From a pessimist’s point of view (or someone that has had their arm twisted to meet a standard), compliance is a necessary evil, an act of submission, kneeling to an arbitrary requirement that has no benefit to the actual product. Overtaxed engineering resources were pushed to their limit to build this solution to meet customer specifications, and then they were asked to meet another list of needs just to get a checkmark. Ridiculous, right? The number of features shared by those two sets of requirements might feel like it is non-existent. The Venn diagram would look like a pair of binoculars – completely separate circles.
How could there be any other perspective? It would be like being an apologist for the Black Plague, or being a fan of Jar-Jar Binks. Indefensible positions! Well, bear with me and read on.
An optimist (and yes, they do exist) has completed the list of Herculean labors, defeated the Hydra, lived to tell the tale, and they may have even achieved compliance checkmarks more than once! Nobody, not even the optimist, will tell you that it was a refreshing, invigorating experience. But they will give you an honest answer – it was a means to a very worthwhile end.
Advertise in CIOStory.com?
I work daily with companies that are determining their appetite for compliance checkmarks. The common characteristic among the optimists is a serious driving fire. A hunger for success. An absolutely undeniable competitive streak. The executives who take the plunge are the ones who truly believe that their company and their products can go toe-to-toe with any rival – and they both recognize and embrace the opportunity for a competitive differentiator. They are playing chicken with their opponent, daring them to tackle something like FIPS 140-2 (our specialty here at SafeLogic) or FedRAMP, to keep up with the Joneses, to match their pedigree.
The optimists have recognized that hurdles are not something that slow you down, they are something that befuddle rivals and remove them from the landscape! They believe in their team and their ability to solve problems faster and more effectively than their competitors, so the more hoops to jump through, the better. So when it comes to compliance checkmarks, optimists embrace the opportunity to widen the gap between themselves and the rest of the field.
Even if you aren’t naturally an optimist, there are many reasons to be hopeful. Even if your organization gets bamboozled in the compliance process (more on that shortly), the focused niche yields significant financial rewards when you complete the process. You may compete in a crowded field of vendors, but if you target healthcare, for example, HIPAA qualifications narrow the number of competitors for business. Likewise for federal contracts, in finance, or even with public utilities – each have their own requirements and barriers to entry. Each offers a subset of business that can be unlocked with a specific set of capabilities. The fact that many vendors steer away from compliance challenges creates a larger market share for those who embrace it.
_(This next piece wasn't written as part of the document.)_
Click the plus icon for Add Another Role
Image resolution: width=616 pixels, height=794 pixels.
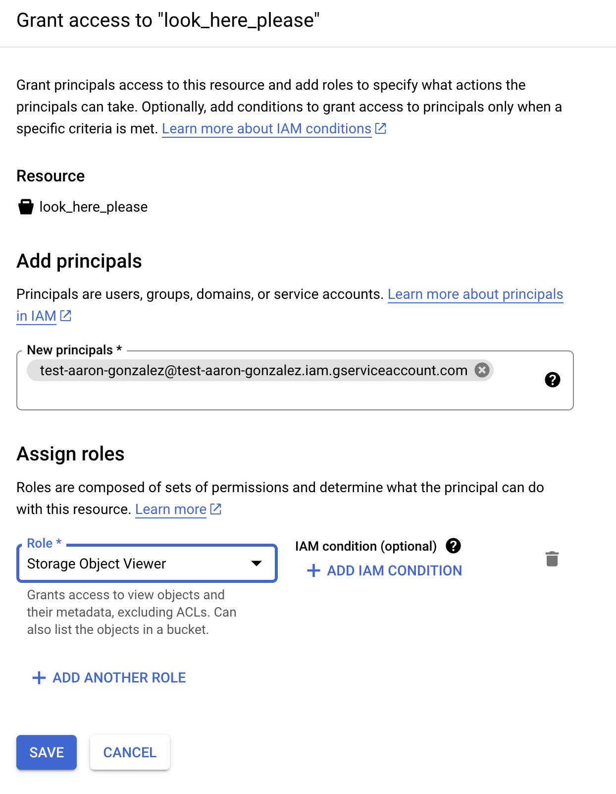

So what derails companies on the road to compliance? What are the hidden gotchas along the way? I promised some coverage of how vendors get bamboozled, so let’s roll up our sleeves and talk about how the sausage gets made.
The most common pitfall is simply a failure to understand what you are about to do. Make sure to talk to other companies that have done it recently. Get feedback on what they would do, if faced with the same hurdle again. It’s not always possible to get that kind of candid advice, but try. You’d be surprised what you might learn at Happy Hour if you ask the right questions.
Next, talk to specialists. Sure, they might try to sell you their services, but keep your ears open for free advice. It will give you a unique insight to the common pain points. At SafeLogic, for example, we tout a reduction of engineering hours to nearly zero for a FIPS 140-2 validation. Reading between the lines should give you a pretty good indication that most organizations lack the manpower that has the right technical skills and experience to complete the job without help. The elimination of engineering overhead represents the solution to a major problem – the unavailability of resources.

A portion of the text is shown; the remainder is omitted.